Two families in Washington are getting ready for a release date from different places.
One is an older parent whose adult child is coming home after time in a Washington Department of Corrections (DOC) facility. That parent has been running their household their way, without anyone's authority over their space. That changes now, because the address they offered is the approved supervision address, and the supervision system operates inside their home for the length of the supervision period.
The other is a parent whose children have grown up watching her hold everything together while their father was away. She has been the income, the schedule, the discipline, the steady presence. He is coming home into a household that learned to run without him, and everyone has to figure out who they are to each other now.

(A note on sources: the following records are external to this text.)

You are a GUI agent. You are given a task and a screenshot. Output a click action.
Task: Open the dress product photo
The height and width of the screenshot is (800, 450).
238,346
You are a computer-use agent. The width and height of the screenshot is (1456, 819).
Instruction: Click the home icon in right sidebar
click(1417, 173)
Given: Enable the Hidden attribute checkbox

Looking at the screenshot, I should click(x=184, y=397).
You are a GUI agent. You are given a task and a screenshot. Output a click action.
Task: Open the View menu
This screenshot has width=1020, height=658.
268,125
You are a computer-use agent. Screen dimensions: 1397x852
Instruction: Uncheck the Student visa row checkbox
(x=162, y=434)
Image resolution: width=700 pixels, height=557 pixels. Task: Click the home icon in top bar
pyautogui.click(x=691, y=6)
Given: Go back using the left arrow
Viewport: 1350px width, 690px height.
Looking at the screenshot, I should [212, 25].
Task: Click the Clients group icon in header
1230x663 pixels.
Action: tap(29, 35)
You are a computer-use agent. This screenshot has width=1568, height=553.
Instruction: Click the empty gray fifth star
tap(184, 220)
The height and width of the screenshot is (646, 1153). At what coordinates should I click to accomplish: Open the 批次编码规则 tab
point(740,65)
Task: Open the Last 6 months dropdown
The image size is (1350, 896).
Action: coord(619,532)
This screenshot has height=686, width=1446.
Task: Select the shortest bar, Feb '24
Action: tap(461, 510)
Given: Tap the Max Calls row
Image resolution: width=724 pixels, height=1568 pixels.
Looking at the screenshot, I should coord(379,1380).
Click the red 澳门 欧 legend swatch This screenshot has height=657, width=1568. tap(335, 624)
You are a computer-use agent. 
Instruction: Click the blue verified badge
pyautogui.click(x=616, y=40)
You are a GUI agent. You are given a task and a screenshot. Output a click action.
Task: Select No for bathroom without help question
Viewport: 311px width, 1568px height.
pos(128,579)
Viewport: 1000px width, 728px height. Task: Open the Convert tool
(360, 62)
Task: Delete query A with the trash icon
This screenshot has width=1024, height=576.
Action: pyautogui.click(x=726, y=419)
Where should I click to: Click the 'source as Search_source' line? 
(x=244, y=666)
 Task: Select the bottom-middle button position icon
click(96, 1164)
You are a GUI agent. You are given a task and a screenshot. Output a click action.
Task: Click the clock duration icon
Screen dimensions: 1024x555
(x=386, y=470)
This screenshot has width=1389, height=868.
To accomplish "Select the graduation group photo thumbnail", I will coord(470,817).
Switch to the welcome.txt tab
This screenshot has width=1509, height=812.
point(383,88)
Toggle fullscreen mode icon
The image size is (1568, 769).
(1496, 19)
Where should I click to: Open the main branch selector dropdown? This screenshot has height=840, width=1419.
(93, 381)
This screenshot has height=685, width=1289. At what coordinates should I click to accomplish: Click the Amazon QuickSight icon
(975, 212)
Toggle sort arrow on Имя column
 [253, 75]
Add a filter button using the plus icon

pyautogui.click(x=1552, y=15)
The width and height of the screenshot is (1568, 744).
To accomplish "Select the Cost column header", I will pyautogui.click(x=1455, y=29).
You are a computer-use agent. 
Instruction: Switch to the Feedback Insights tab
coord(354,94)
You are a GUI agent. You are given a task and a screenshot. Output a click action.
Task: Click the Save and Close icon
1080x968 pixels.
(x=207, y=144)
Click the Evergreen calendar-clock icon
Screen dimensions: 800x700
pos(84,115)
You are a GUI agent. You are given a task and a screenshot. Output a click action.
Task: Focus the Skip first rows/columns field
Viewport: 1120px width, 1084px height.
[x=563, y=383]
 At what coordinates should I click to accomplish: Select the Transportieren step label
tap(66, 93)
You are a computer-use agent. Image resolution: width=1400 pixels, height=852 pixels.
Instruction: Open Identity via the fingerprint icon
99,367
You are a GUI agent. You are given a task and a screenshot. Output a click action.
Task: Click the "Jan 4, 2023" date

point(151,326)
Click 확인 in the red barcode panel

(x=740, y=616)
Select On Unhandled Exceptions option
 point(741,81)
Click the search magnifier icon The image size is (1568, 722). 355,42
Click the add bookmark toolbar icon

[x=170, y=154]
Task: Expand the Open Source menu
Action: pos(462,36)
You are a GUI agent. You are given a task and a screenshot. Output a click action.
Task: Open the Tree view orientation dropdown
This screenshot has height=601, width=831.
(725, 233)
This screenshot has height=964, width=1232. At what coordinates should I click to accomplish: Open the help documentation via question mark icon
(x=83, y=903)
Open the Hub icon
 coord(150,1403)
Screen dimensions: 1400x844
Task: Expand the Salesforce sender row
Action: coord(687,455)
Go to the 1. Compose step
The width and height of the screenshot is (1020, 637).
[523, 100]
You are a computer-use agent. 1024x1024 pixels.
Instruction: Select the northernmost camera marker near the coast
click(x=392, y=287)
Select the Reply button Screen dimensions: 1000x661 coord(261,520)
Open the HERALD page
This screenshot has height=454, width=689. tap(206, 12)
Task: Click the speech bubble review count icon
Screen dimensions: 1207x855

Washington's supervision runs through the DOC's Community Corrections division, with community corrections officers (CCOs) assigned by region. Washington abolished traditional parole decades ago; most people leaving prison serve a term of community custody, a mandatory supervision period set as part of the sentence. The CCO who visits your home enforces the community custody conditions. Know whether your person is on community custody or probation and who their officer is.
The Approved Residence
Before release, the person must have an approved residence. A community corrections officer investigates the address, which can include a pre-release home visit, to confirm it is appropriate and free of disqualifying conditions.
Washington has residency restrictions for some people with certain sex offense convictions, particularly those at higher risk levels, including community protection zone restrictions near schools. Know whether any apply before submitting your address.
If you rent: check your lease. Washington has the Fair Chance Act and strong tenant screening protections that limit how landlords can use criminal history, but landlords can still consider certain factors within legal limits. Washington's housing markets, especially around Seattle and the Puget Sound, are expensive and tight. Resolve the lease question before the address is submitted.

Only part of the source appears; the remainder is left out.